Text provided
━━━━━━━━━━━━━━━━

The Dangers of Government Welfare
During the coronavirus pandemic, with mandated business shutdowns and stay-at-home orders, government welfare programs have been ramped up.
In Australia, the Newstart unemployment benefit has been doubled and renamed the JobSeeker allowance which 1.4 million Australians are receiving. A wage subsidy called JobKeeper has also been introduced to help businesses keep stood-down employees in jobs, with 835,000 businesses and 5.5 million workers enrolled.
Federal Treasurer Josh Frydenberg on Tuesday gave a grim economic and budget update. This year’s federal deficit is projected to be $100 billion, the largest on record. Economic growth is projected to contract 10% during the June financial quarter. Close to 600,000 Australians have become jobless during the month of April. Before the pandemic, Frydenberg was intending to deliver a budget surplus on that day.
Now is the time to remember the dangers of government welfare as we emerge from this pandemic. Governments have a long history of implementing flawed social welfare policies. For example, some stood-down workers are ineligbile for JobKeeper while some workers who are eligible receive more money from the scheme than they did when they were working.
No government intervention can end poverty or build an economy. Historically for the enormous sums spent on social welfare, the rate of poverty does not decrease and the colossal volume of programs deliver very little.

━━━━━━━━━━━━━━━━

Tasks to carry out
[A] Please list every welfare program or payment the government welfare text names.
[B] Write the next paragraph of the government welfare text, following on from its last sentence.

Material supplied
━━━━━━━━━━━━━━━━

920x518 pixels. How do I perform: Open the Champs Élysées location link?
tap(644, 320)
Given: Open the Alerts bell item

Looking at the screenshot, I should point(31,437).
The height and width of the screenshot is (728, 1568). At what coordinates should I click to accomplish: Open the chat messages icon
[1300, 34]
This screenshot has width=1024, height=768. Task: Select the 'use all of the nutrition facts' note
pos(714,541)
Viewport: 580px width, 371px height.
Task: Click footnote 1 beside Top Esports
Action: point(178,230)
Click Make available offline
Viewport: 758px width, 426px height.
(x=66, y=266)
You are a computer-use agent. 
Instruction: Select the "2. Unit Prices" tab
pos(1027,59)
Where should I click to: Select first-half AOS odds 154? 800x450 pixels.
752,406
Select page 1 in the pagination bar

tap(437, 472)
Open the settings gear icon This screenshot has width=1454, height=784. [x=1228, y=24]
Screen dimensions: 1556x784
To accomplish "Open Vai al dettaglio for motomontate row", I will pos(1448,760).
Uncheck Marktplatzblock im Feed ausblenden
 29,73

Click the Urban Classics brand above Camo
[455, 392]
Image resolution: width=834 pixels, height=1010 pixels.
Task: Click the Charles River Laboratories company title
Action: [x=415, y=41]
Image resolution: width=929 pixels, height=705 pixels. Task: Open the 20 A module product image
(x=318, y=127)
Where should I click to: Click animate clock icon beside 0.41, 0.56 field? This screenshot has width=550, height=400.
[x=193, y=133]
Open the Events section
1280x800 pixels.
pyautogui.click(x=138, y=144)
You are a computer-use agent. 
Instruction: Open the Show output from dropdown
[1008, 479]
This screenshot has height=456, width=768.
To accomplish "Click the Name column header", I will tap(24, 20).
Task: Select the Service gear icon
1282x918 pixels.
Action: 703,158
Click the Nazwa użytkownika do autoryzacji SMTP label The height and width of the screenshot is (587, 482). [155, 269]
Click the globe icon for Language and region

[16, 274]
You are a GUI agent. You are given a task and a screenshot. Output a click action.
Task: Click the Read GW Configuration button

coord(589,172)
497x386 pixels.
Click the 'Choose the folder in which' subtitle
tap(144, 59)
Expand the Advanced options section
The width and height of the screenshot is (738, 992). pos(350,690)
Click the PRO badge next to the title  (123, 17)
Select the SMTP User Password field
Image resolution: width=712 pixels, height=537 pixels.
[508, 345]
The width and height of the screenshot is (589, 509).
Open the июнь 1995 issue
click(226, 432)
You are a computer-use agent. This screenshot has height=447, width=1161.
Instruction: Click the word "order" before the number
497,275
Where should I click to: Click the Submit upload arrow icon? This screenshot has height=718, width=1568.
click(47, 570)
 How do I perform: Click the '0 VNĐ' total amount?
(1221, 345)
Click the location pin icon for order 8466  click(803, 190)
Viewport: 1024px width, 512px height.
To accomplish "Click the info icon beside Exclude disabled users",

━━━━━━━━━━━━━━━━

Numbered responses
[A]
Newstart unemployment benefit
JobSeeker allowance
JobKeeper wage subsidy

[B]
In Australia, the top 1% of earners pay approximately 40% of the total national income tax. Governments are spending a lot on welfare (37% of GDP) despite the Guardian and the ABC saying we need more social welfare spending. Those still in business and employment during the pandemic are keeping the government and public servants on full salaries.
The spruikers for egalitarianism should know that if you were to divide the world’s entire wealth between everyone, each person would receive $US 20,000. Australia has a colossal system of charities, organizations, therapies, and so on.
Welfare invites citizens to rely on the state for their every financial need. Then their own volition deteriorates. As welfare benefits and the systems working within it expand, they serve as a substitute for working. Rolling back JobKeeper and JobSeeker payments will be a monumental national challenge by itself.
Welfare and Children
The theory goes that welfare reduces poverty, and so increasing welfare will increase children’s lifetime well-being and success. Untrue. Higher welfare payments do not help children at all; they actually increase dependence which has disastrous results on children’s development.
Divorce has gone hand-in-hand with welfare benefits and has a very negative effect on children’s development and their later behaviour as adults. The destruction of marriages and increase in the number of children raised in single parent households has led to higher levels of behavioural and emotional problems, a tripling in the level of teen sexual activity, and a dramatic increase in the probability that a boy will engage in criminal behaviour.
There has been a relentless decades-old campaign to increase welfare benefits. Welfare reduces work efforts. It has proven to be very ineffective at raising incomes and reducing poverty. Australia’s welfare system has this flaw as well. The war on poverty has failed miserably here just as it has in the USA and Britain.
No matter what issue, those greedy capitalists take the blame. Despite the mountains of red tape costing about $176 billion per year in Australia and stalling any development and business growth, the Guardian and other socialist supporters will ask for more controls, more regulations, more redistribution, and more taxes.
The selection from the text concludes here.